First off, it's easier and looks much nicer to simply use the println() method rather than print with a \n character.

Also, why not just prompt the user Enter 10 values: and use a for loop for int i<10?

In min() you are essentially creating an ad-hoc for loop within an enhanced for loop. This is unnecessary. Get rid of the int i completely. Also, you are only sorting relative to the next element.

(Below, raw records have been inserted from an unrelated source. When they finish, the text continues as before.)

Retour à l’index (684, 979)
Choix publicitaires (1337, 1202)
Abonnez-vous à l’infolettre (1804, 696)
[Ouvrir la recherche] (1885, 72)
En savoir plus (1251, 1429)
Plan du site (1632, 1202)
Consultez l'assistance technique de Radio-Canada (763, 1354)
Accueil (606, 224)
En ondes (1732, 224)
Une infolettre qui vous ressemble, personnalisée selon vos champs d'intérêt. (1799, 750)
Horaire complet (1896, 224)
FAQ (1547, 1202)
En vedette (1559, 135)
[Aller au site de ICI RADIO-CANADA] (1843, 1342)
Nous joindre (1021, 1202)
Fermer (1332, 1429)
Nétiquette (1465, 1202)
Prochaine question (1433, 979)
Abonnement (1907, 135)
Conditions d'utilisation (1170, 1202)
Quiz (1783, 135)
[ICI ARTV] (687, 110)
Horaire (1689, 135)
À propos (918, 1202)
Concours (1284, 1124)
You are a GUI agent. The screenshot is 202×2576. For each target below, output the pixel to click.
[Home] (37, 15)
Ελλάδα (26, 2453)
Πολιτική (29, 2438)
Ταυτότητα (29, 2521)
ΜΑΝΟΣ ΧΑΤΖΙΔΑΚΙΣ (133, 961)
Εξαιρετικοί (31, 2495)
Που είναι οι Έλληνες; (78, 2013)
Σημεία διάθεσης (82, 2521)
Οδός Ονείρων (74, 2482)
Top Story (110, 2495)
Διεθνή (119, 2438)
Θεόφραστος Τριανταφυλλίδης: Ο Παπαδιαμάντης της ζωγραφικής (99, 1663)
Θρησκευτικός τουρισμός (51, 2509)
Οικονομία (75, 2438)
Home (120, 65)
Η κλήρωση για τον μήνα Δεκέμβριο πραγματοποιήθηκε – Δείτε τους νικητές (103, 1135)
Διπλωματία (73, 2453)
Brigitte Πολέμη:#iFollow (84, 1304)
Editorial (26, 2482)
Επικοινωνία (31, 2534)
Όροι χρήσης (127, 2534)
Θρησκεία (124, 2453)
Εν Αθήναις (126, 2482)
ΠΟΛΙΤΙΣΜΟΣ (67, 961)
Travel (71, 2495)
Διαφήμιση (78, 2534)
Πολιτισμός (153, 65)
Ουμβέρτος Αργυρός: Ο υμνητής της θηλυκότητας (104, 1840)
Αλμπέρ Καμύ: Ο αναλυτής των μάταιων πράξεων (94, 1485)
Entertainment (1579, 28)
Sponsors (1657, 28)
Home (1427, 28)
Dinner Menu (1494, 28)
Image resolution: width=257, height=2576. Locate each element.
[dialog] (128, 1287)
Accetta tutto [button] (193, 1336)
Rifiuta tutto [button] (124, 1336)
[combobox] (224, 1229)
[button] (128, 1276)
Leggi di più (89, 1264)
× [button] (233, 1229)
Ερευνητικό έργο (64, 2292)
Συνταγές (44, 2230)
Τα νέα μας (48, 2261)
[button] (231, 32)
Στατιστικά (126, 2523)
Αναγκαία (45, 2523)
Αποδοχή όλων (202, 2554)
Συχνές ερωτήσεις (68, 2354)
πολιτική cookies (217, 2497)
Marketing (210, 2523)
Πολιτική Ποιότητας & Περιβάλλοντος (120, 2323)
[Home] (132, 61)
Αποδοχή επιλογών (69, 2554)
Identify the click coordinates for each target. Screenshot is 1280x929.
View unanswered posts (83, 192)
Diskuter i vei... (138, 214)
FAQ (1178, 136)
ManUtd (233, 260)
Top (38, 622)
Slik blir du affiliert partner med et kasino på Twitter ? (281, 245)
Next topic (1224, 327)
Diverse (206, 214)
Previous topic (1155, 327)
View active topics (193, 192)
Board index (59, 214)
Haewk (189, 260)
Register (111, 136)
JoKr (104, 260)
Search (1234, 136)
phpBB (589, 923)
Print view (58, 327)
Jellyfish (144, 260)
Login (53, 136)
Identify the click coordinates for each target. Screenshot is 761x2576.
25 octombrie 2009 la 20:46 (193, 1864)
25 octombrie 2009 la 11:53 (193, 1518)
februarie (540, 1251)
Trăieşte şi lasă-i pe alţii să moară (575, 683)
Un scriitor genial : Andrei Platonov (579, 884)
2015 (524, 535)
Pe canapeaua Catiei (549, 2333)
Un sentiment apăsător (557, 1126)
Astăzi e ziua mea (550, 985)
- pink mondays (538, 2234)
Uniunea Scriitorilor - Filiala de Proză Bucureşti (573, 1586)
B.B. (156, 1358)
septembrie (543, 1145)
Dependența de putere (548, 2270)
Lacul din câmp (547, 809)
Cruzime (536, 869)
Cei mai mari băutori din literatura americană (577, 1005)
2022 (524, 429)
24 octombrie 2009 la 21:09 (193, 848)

You need to check that it is the absolute minimum.

I would switch from using an array to an ArrayList<int>. Note: everything in the <> is a type parameterizer; typically, you would use E as a placeholder, making it a generic algorithm (the method can work with any data type that extends the Comparable interface). That way, you can use an iterator, and use the more efficient algorithm:

import java.util.Collection;
import java.util.Iterator;
import java.util.List;

public static<Integer extends Comparable<Integer>> Integer findMin(Collection<Integer> c) {
    Iterator<Integer> i=c.iterator();
    Integer current=i.next();
    Integer min=current;
    Integer next;

    while(i.hasNext()){
        next=i.next();
        if(min.compareTo(next)>0){
            min=next;
        }
    }
    return min;
}

Edit: Sorry, I misread your code; just replace every instance of Integer in my code with double in yours.